Methods: We performed a retrospective comparative study. The study group included 45 patients with 45 traumatic posterior hip dislocation. The mean age at trauma was 34±15 years (range, 11–68 years) and included 42% of male patients. A low energy trauma was defined as a traumatic hip dislocation without a fracture or with a simple acetabular rim- or head fracture (Pipkin I and II). Traumatic dislocations combined with other acetabular or femoral fractures were excluded. This resulted in 20 dislocations (44%) without a fracture, 14 (31%) with a acetabular rim fracture, 8 (18%) with Pipkin I or II fracture, and 5 (11%) with a combined acetabular rim and femoral head fracture. The control group consisted of 90 patients (180 hips) that underwent radiographic examination for urogenital indication and had no history of hip pain. Hip morphology was assessed on antero-posterior and axial pelvic radiographs including parameters describing acetabular coverage computed by commercially available software called Hip2Norm.
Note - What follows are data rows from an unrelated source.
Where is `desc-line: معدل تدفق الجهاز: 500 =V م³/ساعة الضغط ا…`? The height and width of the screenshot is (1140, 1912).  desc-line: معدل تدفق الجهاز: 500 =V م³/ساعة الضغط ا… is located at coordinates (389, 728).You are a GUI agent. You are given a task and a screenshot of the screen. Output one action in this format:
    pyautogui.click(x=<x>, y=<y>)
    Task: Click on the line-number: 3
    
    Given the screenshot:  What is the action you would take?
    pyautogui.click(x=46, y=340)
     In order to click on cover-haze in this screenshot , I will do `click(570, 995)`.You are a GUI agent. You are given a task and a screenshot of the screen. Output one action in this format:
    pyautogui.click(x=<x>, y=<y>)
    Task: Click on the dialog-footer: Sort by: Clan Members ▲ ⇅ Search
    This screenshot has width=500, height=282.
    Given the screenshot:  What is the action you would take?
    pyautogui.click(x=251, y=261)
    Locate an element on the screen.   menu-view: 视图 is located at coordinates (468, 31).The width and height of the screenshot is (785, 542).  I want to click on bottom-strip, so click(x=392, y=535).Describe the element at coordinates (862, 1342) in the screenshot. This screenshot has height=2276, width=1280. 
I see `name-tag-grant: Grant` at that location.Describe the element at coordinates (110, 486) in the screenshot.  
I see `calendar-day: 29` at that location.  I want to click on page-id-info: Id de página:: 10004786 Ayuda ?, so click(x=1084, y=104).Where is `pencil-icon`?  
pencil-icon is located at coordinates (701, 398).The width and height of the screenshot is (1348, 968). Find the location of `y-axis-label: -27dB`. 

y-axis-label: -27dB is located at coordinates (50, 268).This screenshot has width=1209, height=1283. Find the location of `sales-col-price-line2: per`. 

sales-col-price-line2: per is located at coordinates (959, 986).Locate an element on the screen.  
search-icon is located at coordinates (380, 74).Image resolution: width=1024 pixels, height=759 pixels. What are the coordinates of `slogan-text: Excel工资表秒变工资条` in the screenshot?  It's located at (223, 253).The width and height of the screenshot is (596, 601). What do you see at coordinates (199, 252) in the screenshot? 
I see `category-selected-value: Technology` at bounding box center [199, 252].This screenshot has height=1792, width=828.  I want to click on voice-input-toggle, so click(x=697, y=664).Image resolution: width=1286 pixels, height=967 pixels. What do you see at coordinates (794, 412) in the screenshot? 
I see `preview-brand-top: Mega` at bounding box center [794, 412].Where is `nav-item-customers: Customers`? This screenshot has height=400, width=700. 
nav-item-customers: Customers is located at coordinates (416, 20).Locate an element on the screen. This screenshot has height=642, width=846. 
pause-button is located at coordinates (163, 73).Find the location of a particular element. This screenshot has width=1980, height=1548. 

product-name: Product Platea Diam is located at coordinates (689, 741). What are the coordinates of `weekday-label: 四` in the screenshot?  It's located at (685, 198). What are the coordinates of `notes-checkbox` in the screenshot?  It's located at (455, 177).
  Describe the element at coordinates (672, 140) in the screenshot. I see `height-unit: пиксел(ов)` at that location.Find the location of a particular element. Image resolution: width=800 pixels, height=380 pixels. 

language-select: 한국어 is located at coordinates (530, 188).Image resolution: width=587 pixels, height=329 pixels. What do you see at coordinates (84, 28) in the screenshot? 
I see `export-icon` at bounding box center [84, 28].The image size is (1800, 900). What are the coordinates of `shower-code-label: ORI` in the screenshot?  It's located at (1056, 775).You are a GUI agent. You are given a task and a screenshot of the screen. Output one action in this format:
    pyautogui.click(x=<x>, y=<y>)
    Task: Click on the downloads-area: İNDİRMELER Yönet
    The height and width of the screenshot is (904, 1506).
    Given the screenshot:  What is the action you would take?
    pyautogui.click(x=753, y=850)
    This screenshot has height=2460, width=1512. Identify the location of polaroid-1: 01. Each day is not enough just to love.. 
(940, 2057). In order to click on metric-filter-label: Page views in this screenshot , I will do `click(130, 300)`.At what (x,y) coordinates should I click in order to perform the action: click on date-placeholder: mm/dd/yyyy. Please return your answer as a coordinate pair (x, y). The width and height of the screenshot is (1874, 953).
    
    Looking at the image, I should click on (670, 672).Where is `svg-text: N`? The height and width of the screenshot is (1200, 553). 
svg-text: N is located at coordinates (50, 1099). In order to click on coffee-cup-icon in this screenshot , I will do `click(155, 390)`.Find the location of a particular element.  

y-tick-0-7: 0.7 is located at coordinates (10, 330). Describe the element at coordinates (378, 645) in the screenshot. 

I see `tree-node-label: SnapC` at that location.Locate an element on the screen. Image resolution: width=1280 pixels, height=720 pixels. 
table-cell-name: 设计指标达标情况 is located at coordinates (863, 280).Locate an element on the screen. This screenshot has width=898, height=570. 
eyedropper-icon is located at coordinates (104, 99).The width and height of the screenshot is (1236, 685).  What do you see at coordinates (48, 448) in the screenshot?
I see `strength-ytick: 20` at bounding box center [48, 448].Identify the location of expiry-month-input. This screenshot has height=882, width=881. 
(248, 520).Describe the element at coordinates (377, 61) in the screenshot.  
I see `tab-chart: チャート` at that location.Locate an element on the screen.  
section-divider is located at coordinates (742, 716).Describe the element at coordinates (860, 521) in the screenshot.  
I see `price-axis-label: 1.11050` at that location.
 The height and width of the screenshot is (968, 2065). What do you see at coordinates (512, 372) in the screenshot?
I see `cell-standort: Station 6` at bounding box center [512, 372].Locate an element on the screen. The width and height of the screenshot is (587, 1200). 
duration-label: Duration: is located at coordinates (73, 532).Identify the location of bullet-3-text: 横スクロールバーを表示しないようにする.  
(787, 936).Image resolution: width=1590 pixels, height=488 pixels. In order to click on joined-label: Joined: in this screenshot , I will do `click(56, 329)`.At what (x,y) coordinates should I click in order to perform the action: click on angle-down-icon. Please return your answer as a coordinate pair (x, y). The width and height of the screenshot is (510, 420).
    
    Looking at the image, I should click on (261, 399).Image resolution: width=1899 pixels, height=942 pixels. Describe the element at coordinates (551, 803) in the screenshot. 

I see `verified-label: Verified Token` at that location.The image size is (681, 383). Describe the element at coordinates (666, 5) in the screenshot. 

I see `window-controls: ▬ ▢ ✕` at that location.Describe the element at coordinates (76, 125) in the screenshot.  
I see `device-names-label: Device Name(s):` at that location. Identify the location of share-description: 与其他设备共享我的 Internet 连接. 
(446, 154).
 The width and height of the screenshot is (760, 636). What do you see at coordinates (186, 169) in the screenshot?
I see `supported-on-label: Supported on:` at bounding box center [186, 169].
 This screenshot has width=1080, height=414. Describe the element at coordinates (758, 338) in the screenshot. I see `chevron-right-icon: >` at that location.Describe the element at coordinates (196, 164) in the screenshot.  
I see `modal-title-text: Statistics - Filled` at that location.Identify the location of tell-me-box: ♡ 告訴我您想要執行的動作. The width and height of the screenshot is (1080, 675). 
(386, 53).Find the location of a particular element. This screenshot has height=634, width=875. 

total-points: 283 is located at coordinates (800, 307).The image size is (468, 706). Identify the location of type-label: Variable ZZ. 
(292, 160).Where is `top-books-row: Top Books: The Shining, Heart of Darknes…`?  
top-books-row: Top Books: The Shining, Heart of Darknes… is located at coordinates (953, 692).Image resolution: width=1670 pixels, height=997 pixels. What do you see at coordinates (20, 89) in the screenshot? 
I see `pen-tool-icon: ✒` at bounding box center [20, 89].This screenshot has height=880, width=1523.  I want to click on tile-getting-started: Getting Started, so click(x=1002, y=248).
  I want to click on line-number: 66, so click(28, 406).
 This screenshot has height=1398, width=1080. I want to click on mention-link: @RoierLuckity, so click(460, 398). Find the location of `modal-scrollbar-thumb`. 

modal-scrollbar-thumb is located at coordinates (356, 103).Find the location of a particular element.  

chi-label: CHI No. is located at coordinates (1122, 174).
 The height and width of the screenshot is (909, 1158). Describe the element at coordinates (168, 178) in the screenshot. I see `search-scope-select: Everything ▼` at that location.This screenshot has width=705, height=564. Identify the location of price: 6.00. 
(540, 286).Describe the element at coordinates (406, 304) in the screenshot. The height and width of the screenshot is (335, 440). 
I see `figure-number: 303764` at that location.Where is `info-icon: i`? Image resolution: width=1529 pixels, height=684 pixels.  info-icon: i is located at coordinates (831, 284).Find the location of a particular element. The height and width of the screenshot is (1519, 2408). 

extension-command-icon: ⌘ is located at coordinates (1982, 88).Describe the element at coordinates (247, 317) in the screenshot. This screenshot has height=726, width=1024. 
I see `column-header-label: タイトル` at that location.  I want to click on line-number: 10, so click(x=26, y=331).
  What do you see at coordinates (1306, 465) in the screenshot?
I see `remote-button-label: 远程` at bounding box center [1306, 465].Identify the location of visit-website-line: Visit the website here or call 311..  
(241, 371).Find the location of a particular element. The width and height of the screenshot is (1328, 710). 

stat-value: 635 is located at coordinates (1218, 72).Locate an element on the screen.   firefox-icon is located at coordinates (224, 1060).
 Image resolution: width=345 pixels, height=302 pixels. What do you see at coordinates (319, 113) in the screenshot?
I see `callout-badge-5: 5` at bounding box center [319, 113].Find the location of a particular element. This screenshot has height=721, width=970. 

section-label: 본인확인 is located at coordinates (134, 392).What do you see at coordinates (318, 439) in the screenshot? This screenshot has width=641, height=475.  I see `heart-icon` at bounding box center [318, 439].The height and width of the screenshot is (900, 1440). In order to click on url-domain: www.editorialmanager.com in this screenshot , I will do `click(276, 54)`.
Results and conclusions: The study group showed significantly increased incidence of positive cross-over sign (82% vs. 27%; p<0.001) with a increased retroversion index (26±17 [0–56] vs. 6±12 [0–53]; p<0.001), positive ischial spine sign (70% vs. 34%; p=0<0.001), positive posterior wall sign (79% vs. 21; p<0.001), decreased posterior acetabular coverage (41±10 [17–67] vs. 47±9 [22–71]; p<0.001), and decreased caudocranial coverage (77±12 [42–96] vs. 83±7 [64–100]; p=0.01). Hips that underwent a low energy posterior traumatic hip dislocation show significanly more radiographic sign for acetabular retroversion compared to a control group. Therefore, acetabular retroversion seems to be a contributing factor for posterior traumatic hip dislocation.